→ EXERCISE AIM: Your copy should hold only the lines from the one holding "Where should I" through the last line of the records below, both included, each exact and with no pictures.

→ DATA EXTRACTS:
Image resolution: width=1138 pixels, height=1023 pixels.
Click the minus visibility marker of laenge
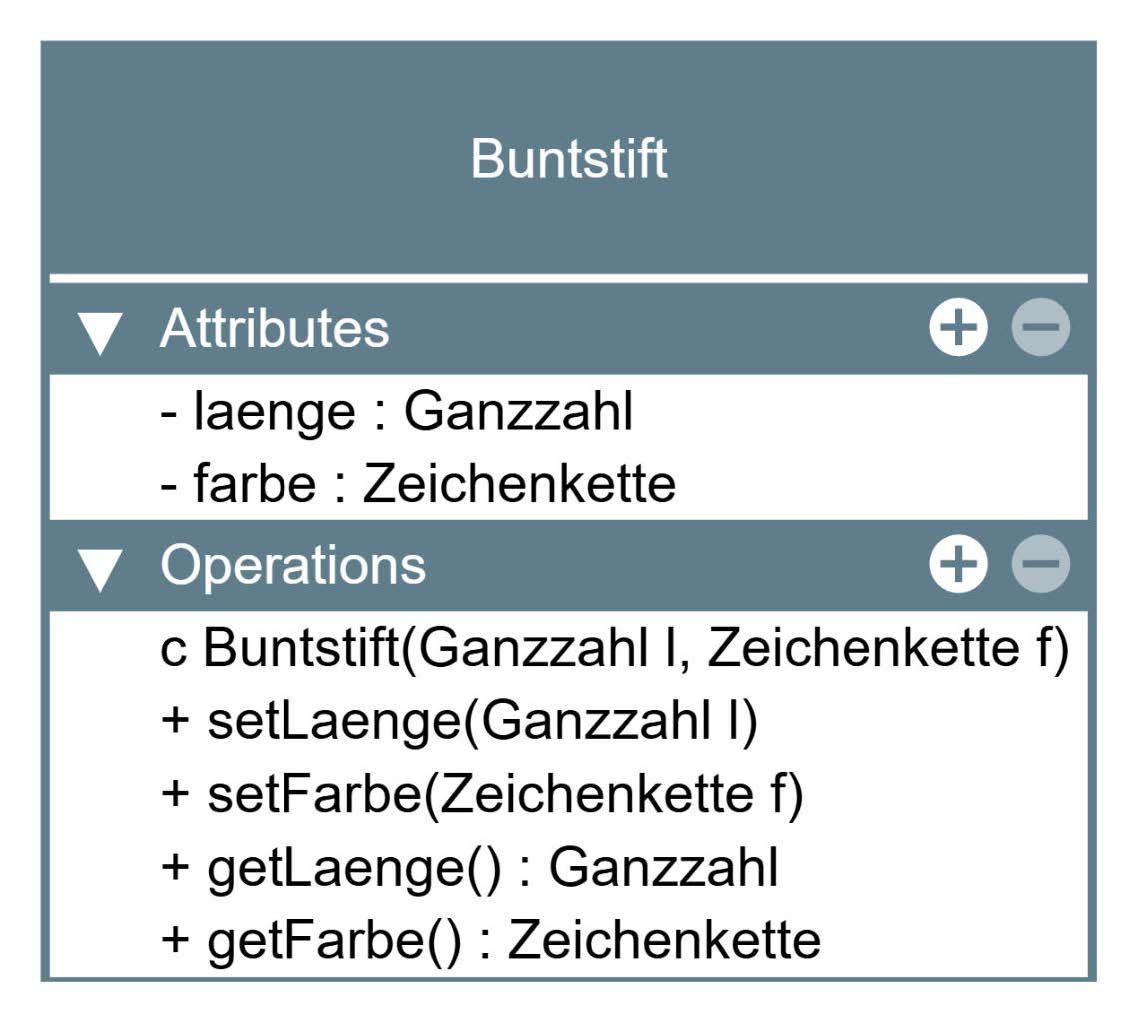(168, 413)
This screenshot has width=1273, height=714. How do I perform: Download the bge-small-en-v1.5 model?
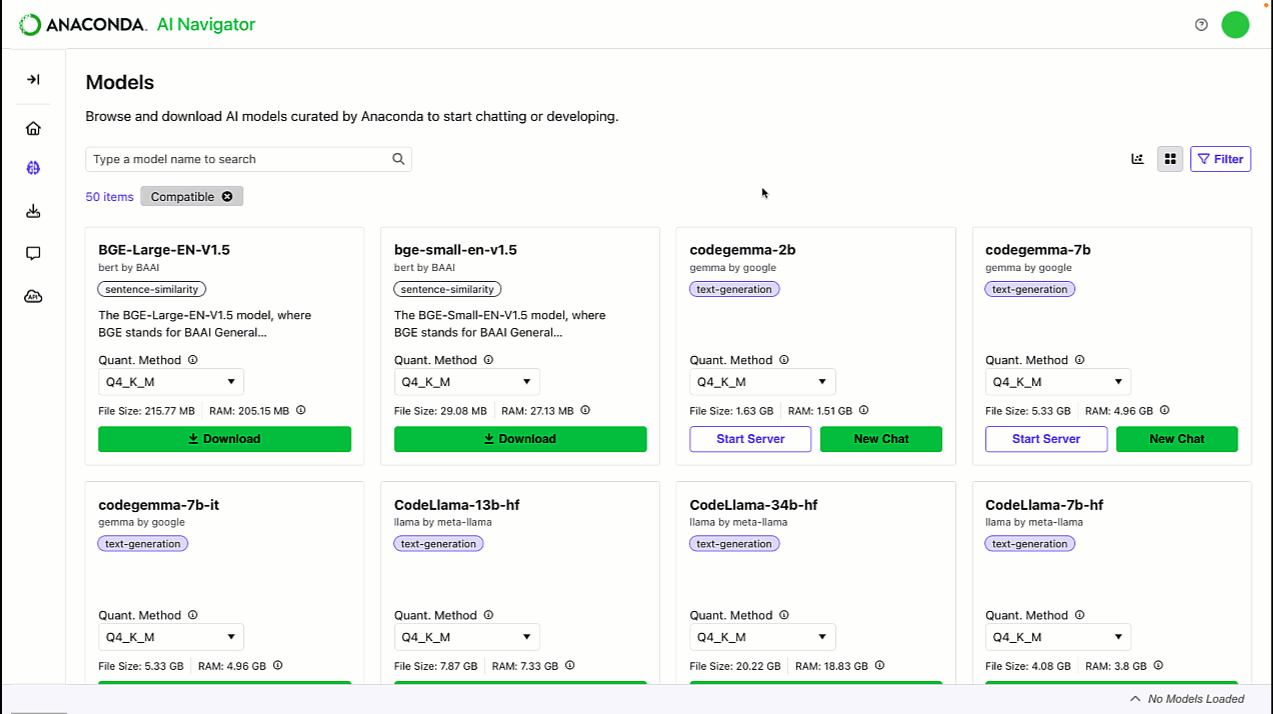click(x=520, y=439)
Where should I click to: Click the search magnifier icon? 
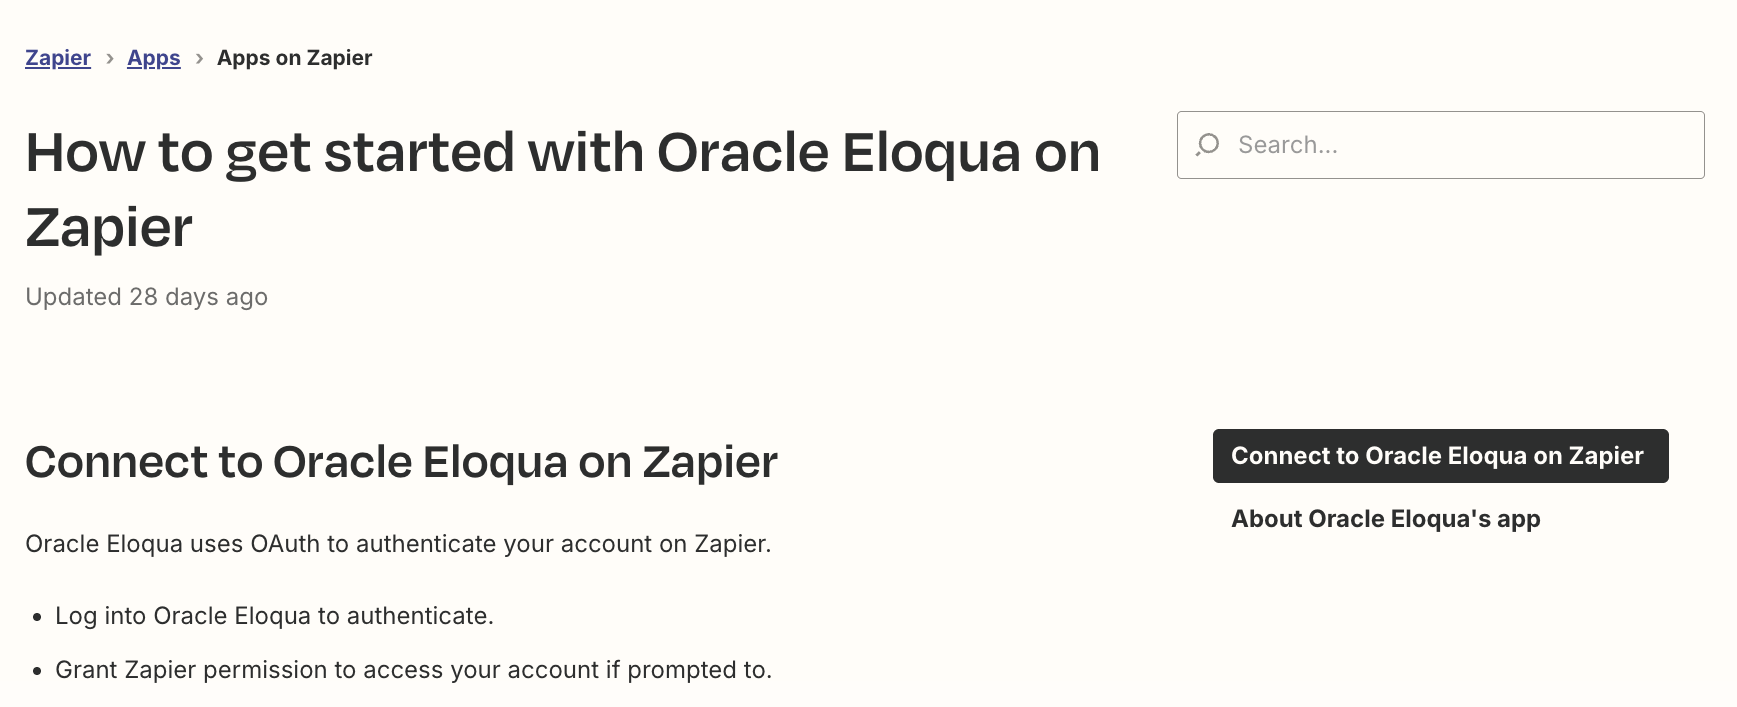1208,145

→ RESPONSE TO THE EXERCISE:
Where should I click to: Click the search magnifier icon? 
1208,145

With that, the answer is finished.